What the task asks: Quote the following lines verbatim.

-- Input start --

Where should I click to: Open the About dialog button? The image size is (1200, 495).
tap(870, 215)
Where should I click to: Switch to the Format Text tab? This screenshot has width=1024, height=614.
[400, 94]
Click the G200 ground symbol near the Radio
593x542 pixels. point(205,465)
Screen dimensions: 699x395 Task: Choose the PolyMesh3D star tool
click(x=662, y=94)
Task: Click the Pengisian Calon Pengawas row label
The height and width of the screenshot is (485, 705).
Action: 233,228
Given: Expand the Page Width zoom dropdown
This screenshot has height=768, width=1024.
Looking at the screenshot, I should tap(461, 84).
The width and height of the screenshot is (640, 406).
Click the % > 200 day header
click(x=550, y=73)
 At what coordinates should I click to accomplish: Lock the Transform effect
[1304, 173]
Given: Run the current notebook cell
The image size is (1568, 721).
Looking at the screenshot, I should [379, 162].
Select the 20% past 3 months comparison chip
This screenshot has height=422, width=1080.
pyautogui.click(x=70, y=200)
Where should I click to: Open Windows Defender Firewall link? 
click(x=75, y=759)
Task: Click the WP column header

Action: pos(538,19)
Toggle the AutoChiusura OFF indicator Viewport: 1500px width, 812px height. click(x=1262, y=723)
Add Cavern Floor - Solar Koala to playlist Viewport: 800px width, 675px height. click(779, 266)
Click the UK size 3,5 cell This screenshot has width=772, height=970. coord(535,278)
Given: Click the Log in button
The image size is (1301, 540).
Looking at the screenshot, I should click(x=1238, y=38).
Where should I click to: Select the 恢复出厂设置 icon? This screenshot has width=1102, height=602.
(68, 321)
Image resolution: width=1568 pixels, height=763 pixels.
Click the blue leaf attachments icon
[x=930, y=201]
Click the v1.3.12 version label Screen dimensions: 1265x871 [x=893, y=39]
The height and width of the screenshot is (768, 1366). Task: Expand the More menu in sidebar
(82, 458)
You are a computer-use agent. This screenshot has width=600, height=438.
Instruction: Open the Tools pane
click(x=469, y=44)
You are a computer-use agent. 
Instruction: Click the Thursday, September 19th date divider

-- Input end --

Worked answer:
Where should I click to: Open the About dialog button? The image size is (1200, 495).
tap(870, 215)
Where should I click to: Switch to the Format Text tab? This screenshot has width=1024, height=614.
[400, 94]
Click the G200 ground symbol near the Radio
593x542 pixels. point(205,465)
Screen dimensions: 699x395 Task: Choose the PolyMesh3D star tool
click(x=662, y=94)
Task: Click the Pengisian Calon Pengawas row label
The height and width of the screenshot is (485, 705).
Action: 233,228
Given: Expand the Page Width zoom dropdown
This screenshot has height=768, width=1024.
Looking at the screenshot, I should tap(461, 84).
The width and height of the screenshot is (640, 406).
Click the % > 200 day header
click(x=550, y=73)
 At what coordinates should I click to accomplish: Lock the Transform effect
[1304, 173]
Given: Run the current notebook cell
The image size is (1568, 721).
Looking at the screenshot, I should [379, 162].
Select the 20% past 3 months comparison chip
This screenshot has height=422, width=1080.
pyautogui.click(x=70, y=200)
Where should I click to: Open Windows Defender Firewall link? 
click(x=75, y=759)
Task: Click the WP column header

Action: pos(538,19)
Toggle the AutoChiusura OFF indicator Viewport: 1500px width, 812px height. click(x=1262, y=723)
Add Cavern Floor - Solar Koala to playlist Viewport: 800px width, 675px height. click(779, 266)
Click the UK size 3,5 cell This screenshot has width=772, height=970. coord(535,278)
Given: Click the Log in button
The image size is (1301, 540).
Looking at the screenshot, I should click(x=1238, y=38).
Where should I click to: Select the 恢复出厂设置 icon? This screenshot has width=1102, height=602.
(68, 321)
Image resolution: width=1568 pixels, height=763 pixels.
Click the blue leaf attachments icon
[x=930, y=201]
Click the v1.3.12 version label Screen dimensions: 1265x871 [x=893, y=39]
The height and width of the screenshot is (768, 1366). Task: Expand the More menu in sidebar
(82, 458)
You are a computer-use agent. This screenshot has width=600, height=438.
Instruction: Open the Tools pane
click(x=469, y=44)
You are a computer-use agent. 
Instruction: Click the Thursday, September 19th date divider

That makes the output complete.